Pictures in the data should be dropped; transcribe exactly the lines from the one that has "Instruction: Open the" through the one that has "Given: Open the X-DRAW Settings menu".

DATA SHOWN.
- Opening Delimiter -

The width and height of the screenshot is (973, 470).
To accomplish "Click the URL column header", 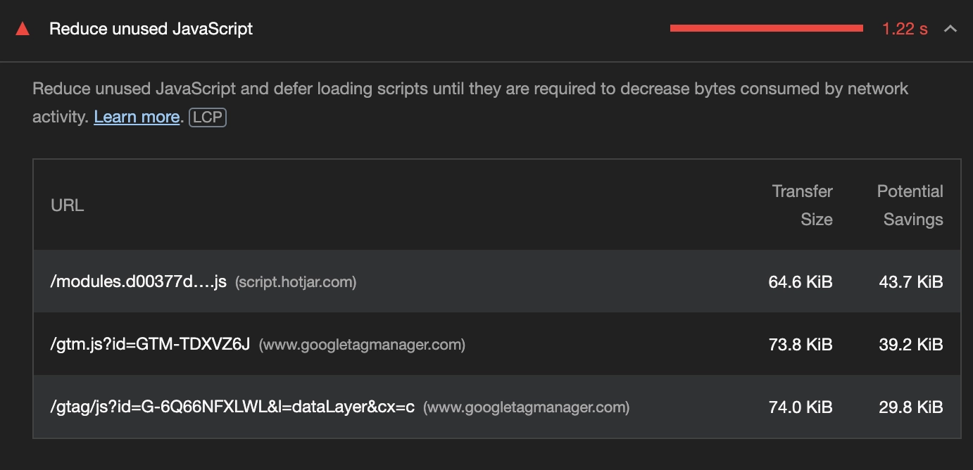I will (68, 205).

- Closing Delimiter -
- Opening Delimiter -

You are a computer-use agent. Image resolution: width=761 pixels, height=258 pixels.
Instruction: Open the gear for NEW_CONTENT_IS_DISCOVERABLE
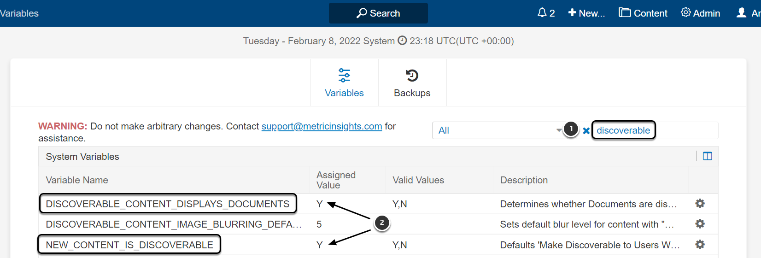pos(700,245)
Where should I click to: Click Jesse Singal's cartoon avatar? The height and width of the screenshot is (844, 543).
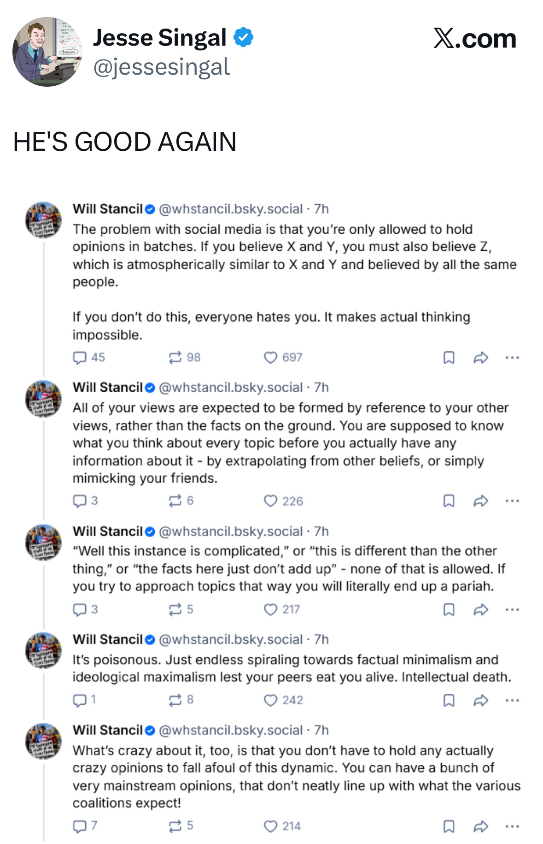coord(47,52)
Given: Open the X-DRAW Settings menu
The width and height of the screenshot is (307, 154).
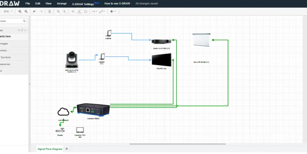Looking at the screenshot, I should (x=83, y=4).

- Closing Delimiter -
- Opening Delimiter -

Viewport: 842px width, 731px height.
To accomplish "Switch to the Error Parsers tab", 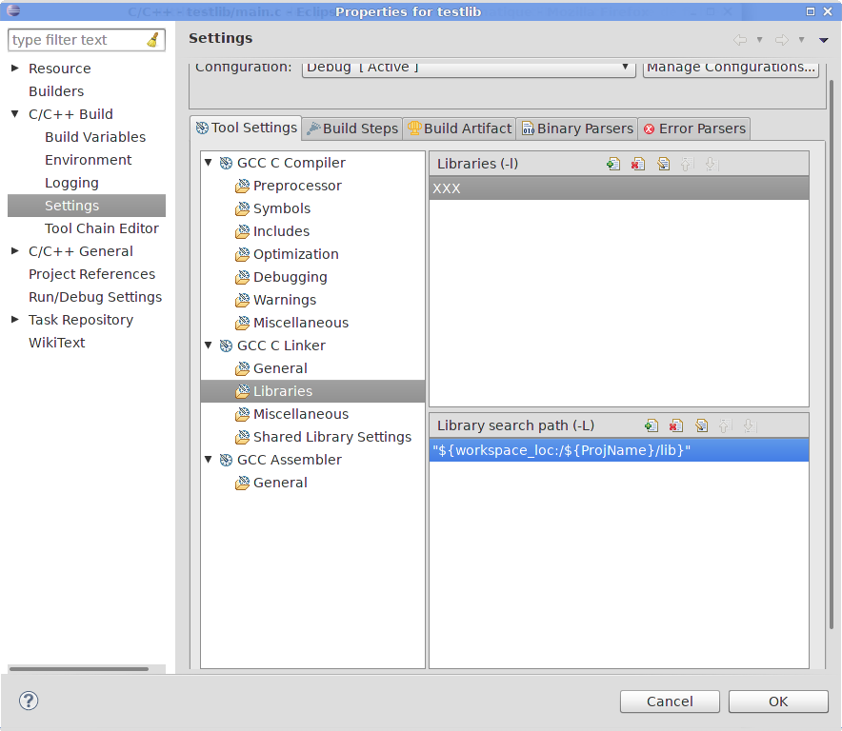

- Closing Delimiter -

RESULT BELOW.
Instruction: Open the gear for NEW_CONTENT_IS_DISCOVERABLE
pos(700,245)
Where should I click to: Click Jesse Singal's cartoon avatar? The height and width of the screenshot is (844, 543).
coord(47,52)
Given: Open the X-DRAW Settings menu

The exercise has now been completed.